Within the final study population of patients with PD and longitudinal samples (n = 88), the median age was 69 years old (range, 36-86) and 36% of patients were female. Regarding ECOG performance status, 49%, 47% and 5% of patients had a score of 0, 1, and 2, respectively. The median time on treatment was 16 months (range, 1.2-39), the median number of prior lines of systemic therapy was 4 (range, 1-10), and the median number of prior covalent BTK inhibitors was 1 (range, 1-4). Most patients discontinued treatment with their prior covalent BTK inhibitor due to disease progression (85%).
“Many patients were on therapy for more than 24 months, including 6 with ongoing treatment past progression as allowed by protocol,” Brown detailed.
Prior covalent BTK inhibitors received included ibrutinib (Imbruvica; 90%), acalabrutinib (Calquence; 17%), and zanubrutinib (Brukinsa; 2%); other prior therapies in this population included chemotherapy (85%), an anti–CD20 monoclonal antibody (90%), a BCL-2 inhibitor (485), a PI3K inhibitor (24%), and CAR T-cell therapy (9%).
The overall response rate (ORR) with pirtobrutinib in this subgroup was 83% (95% CI, 73%-90%), and consisted of 2 complete responses, 63 partial responses (PRs), and 8 PRs with lymphocytosis. Ten patients achieved stable disease, and 5 experienced PD.

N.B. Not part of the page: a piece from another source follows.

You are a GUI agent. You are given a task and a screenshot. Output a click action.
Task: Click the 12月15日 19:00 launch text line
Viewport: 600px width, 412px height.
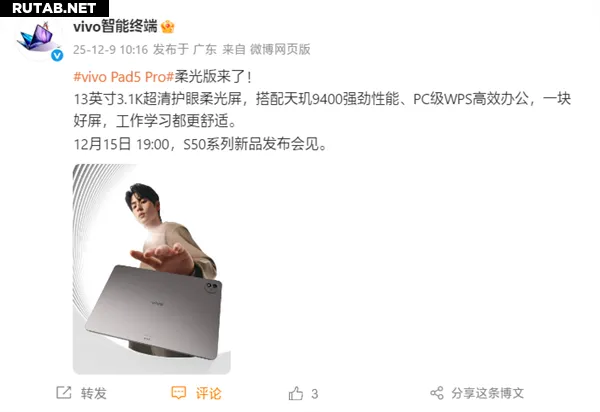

“The ORR in this cohort…was comparable to the ORR in the entire cohort, at 82%,” Brown noted during the presentation.
Dr Brown reports receiving research funding from Gilead, BeiGene, MEI Pharma, Loxo/Lilly, iOnctura, SecuraBio, TG Therapeutics; she served as a consultant for Alloplex Biotherapeutics, Genentech/Roche, BeiGene, Abbvie, Acerta, AstraZeneca, Pharmacyclics, Pfizer, Numab Therapeutics, Merck, Loxo/Lilly, Kite, iOnctura, hutchmed, Grifols Worldwide Operations.
Brown JR, Desikan SP, Nguyen B, et al. Genomic evolution and resistance during pirtobrutinib therapy in covalent BTK-inhibitor (cBTKi) pre-treated chronic lymphocytic leukemia patients: updated analysis from the BRUIN study. Presented at the 2023 ASH Annual Meeting; December 9-12, 2023; San Diego, CA; abstract 326.